Being an only child meant always being in the middle or, at least, the only spectator. In the middle of what was going on between my parents – arguing, screaming, or crying (sometimes laughing). Even if I wasn’t the subject of the row, I was always close enough to feel the waves of anger and pain coursing between my warring parents. Seeing so much, understanding so little. In an adult world with adult secrets, adult emotions, these adults absorbed with their own lives. I craved touch and hugs. I got neither.

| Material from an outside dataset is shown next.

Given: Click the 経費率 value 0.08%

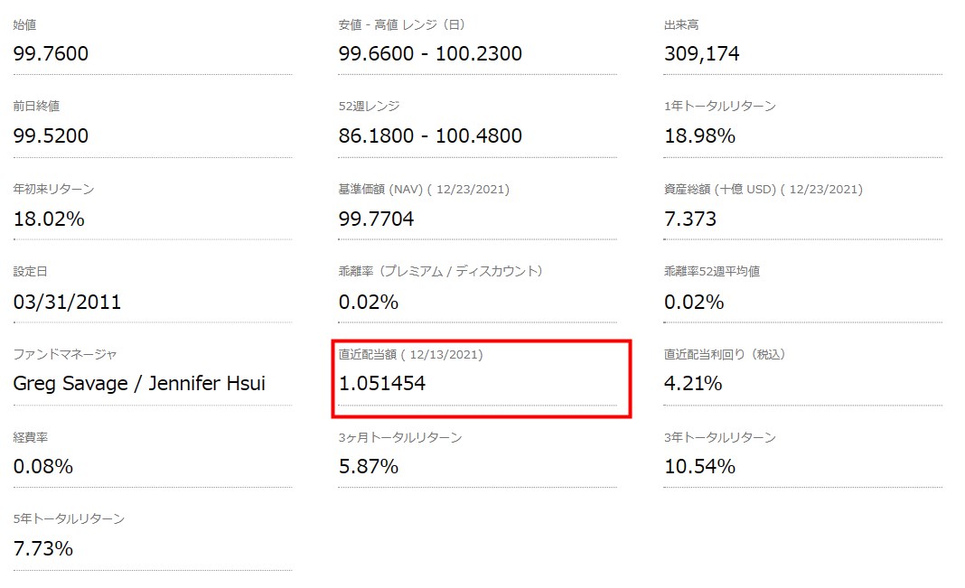Looking at the screenshot, I should point(43,467).
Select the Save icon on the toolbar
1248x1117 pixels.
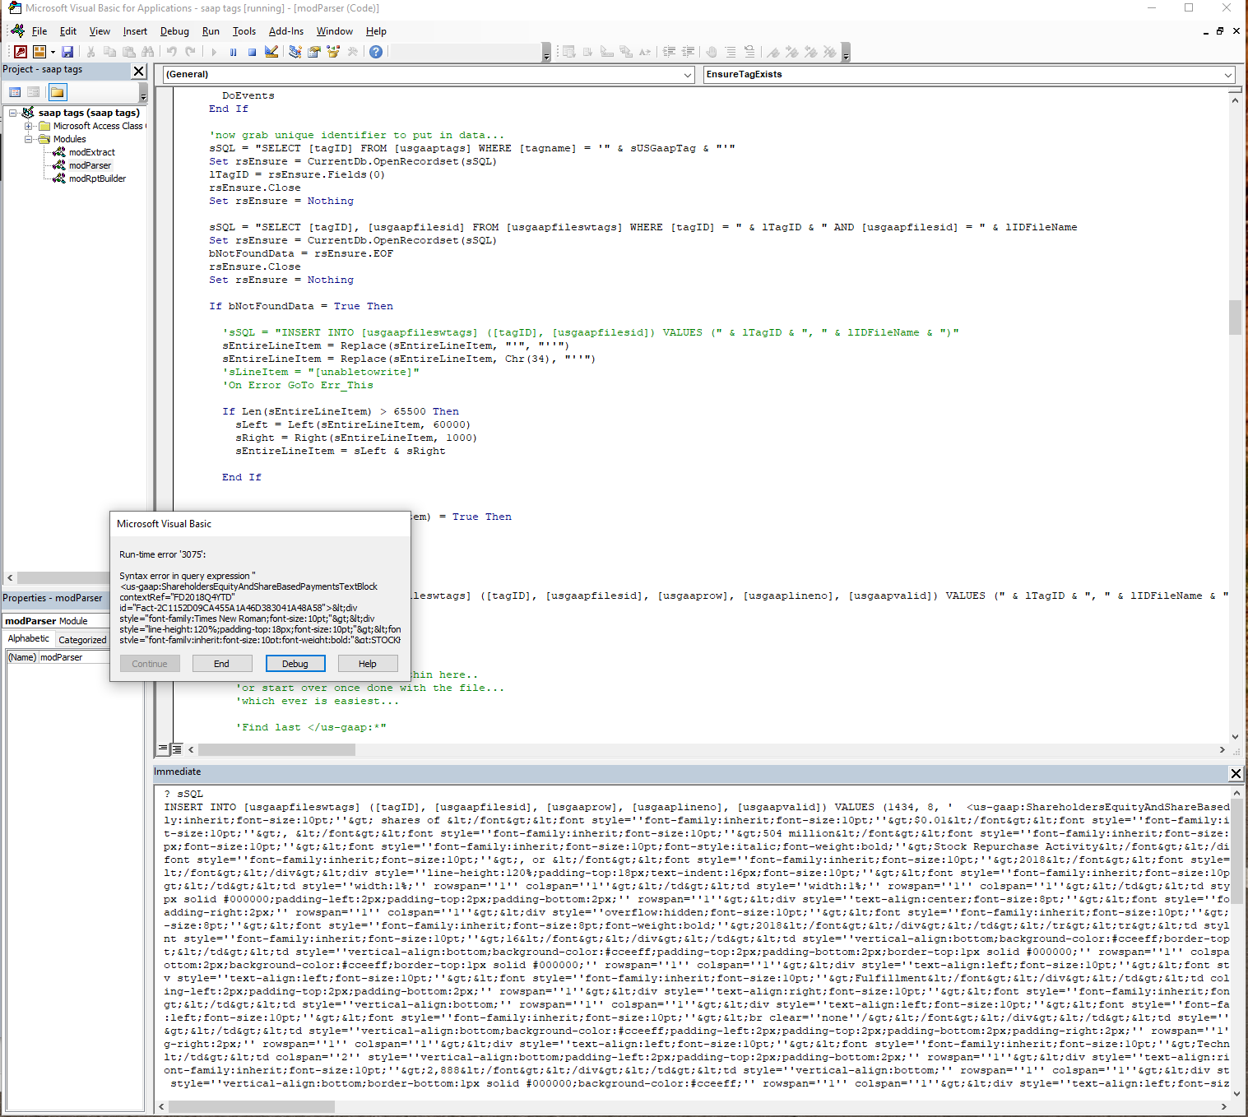pos(67,51)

My dad’s mother had died of cancer many years ago. My mother’s was dying. I recall standing at the end of her ornate bed in awe of the white-haired and leathery body still issuing orders to my mother who, later memory told me, took as if a little girl. I live that bed whenever I see the dead. One grandfather was in an asylum. Not something that would have him committed now – he preached to passers-by – but he was an embarrassment. My cousins were way older. And, of course, no siblings. I often wondered – and still wonder – what it would be like to be able to share my feelings and the burden of the volcano that was my father. How different would I be now? How might my life have turned out? Maybe I’ve got all that wrong.
My paternal grandfather was in my life for its first five years. He was bear of a man, or so he seemed. He spoke slowly through his pipe which was almost never lit. He came to us every weekend. I used to stand next to his chair while we watched sports on television. There were no volcanoes when he was there. He protected me, too, from my mother’s edicts. Grandpa Morris wrapped me in warmth, was my comrade in arms. Until we moved away and seldom visited. With his going, I lost my buddy.
My extended family always seemed at war. Two days was the maximum before some unknowable and irreconcilable wound surfaced. My eldest aunt (Beattie) had been in jail for a year for shoplifting. Draconian by today’s standard but in a narrow-minded 1920s small town, transgressions were as much social as criminal, and punished as such. It made my father’s family a pariah. Not shunned but distant, no longer welcome. Beattie lead a peripatetic life, strong-willed and not burdened by her past. My father was strong-willed and hardened by the damage she had caused. I liked Auntie Beattie, but two days was all I got, maybe three times over the years.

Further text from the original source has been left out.